═════ DATA PROVIDED ═════
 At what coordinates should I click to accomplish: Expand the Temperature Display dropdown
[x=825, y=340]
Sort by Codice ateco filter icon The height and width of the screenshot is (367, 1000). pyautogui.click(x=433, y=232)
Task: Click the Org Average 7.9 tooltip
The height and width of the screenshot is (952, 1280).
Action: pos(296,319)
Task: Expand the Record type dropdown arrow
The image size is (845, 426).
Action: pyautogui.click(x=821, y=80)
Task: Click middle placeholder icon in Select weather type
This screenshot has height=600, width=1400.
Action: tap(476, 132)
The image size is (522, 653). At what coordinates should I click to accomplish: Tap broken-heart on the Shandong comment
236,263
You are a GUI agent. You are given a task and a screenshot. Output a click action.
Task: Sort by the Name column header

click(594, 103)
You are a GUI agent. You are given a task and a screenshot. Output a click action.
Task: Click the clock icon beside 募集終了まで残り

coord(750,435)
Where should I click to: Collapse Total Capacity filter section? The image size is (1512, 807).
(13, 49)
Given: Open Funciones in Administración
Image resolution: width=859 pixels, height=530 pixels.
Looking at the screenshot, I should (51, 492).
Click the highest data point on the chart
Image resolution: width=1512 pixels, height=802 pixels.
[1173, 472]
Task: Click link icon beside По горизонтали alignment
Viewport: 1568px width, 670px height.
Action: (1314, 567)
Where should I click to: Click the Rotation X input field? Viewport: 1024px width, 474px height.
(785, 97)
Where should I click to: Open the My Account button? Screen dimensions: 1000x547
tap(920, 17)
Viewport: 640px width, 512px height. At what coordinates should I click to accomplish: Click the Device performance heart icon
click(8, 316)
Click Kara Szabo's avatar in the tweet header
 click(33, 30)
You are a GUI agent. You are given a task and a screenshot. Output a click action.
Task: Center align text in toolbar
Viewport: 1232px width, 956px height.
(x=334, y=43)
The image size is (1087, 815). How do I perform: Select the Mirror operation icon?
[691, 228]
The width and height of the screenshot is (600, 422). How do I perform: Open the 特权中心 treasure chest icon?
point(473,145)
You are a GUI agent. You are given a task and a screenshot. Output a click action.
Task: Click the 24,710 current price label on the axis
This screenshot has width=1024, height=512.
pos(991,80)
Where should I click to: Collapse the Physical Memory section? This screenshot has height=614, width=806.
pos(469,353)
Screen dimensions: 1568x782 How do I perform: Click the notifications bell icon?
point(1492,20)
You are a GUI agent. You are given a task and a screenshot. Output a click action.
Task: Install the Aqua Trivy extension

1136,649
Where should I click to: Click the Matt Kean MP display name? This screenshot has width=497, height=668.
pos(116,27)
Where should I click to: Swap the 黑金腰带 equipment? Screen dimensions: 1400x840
═════
EXERCISE DETAILS: What you return should match the data character for character.

EXERCISE RESULT:
 At what coordinates should I click to accomplish: Expand the Temperature Display dropdown
[x=825, y=340]
Sort by Codice ateco filter icon The height and width of the screenshot is (367, 1000). pyautogui.click(x=433, y=232)
Task: Click the Org Average 7.9 tooltip
The height and width of the screenshot is (952, 1280).
Action: pos(296,319)
Task: Expand the Record type dropdown arrow
The image size is (845, 426).
Action: pyautogui.click(x=821, y=80)
Task: Click middle placeholder icon in Select weather type
This screenshot has height=600, width=1400.
Action: tap(476, 132)
The image size is (522, 653). At what coordinates should I click to accomplish: Tap broken-heart on the Shandong comment
236,263
You are a GUI agent. You are given a task and a screenshot. Output a click action.
Task: Sort by the Name column header

click(594, 103)
You are a GUI agent. You are given a task and a screenshot. Output a click action.
Task: Click the clock icon beside 募集終了まで残り

coord(750,435)
Where should I click to: Collapse Total Capacity filter section? The image size is (1512, 807).
(13, 49)
Given: Open Funciones in Administración
Image resolution: width=859 pixels, height=530 pixels.
Looking at the screenshot, I should (51, 492).
Click the highest data point on the chart
Image resolution: width=1512 pixels, height=802 pixels.
[1173, 472]
Task: Click link icon beside По горизонтали alignment
Viewport: 1568px width, 670px height.
Action: (1314, 567)
Where should I click to: Click the Rotation X input field? Viewport: 1024px width, 474px height.
(785, 97)
Where should I click to: Open the My Account button? Screen dimensions: 1000x547
tap(920, 17)
Viewport: 640px width, 512px height. At what coordinates should I click to accomplish: Click the Device performance heart icon
click(8, 316)
Click Kara Szabo's avatar in the tweet header
 click(33, 30)
You are a GUI agent. You are given a task and a screenshot. Output a click action.
Task: Center align text in toolbar
Viewport: 1232px width, 956px height.
(x=334, y=43)
The image size is (1087, 815). How do I perform: Select the Mirror operation icon?
[691, 228]
The width and height of the screenshot is (600, 422). How do I perform: Open the 特权中心 treasure chest icon?
point(473,145)
You are a GUI agent. You are given a task and a screenshot. Output a click action.
Task: Click the 24,710 current price label on the axis
This screenshot has width=1024, height=512.
pos(991,80)
Where should I click to: Collapse the Physical Memory section? This screenshot has height=614, width=806.
pos(469,353)
Screen dimensions: 1568x782 How do I perform: Click the notifications bell icon?
point(1492,20)
You are a GUI agent. You are given a task and a screenshot. Output a click action.
Task: Install the Aqua Trivy extension

1136,649
Where should I click to: Click the Matt Kean MP display name? This screenshot has width=497, height=668.
pos(116,27)
Where should I click to: Swap the 黑金腰带 equipment? Screen dimensions: 1400x840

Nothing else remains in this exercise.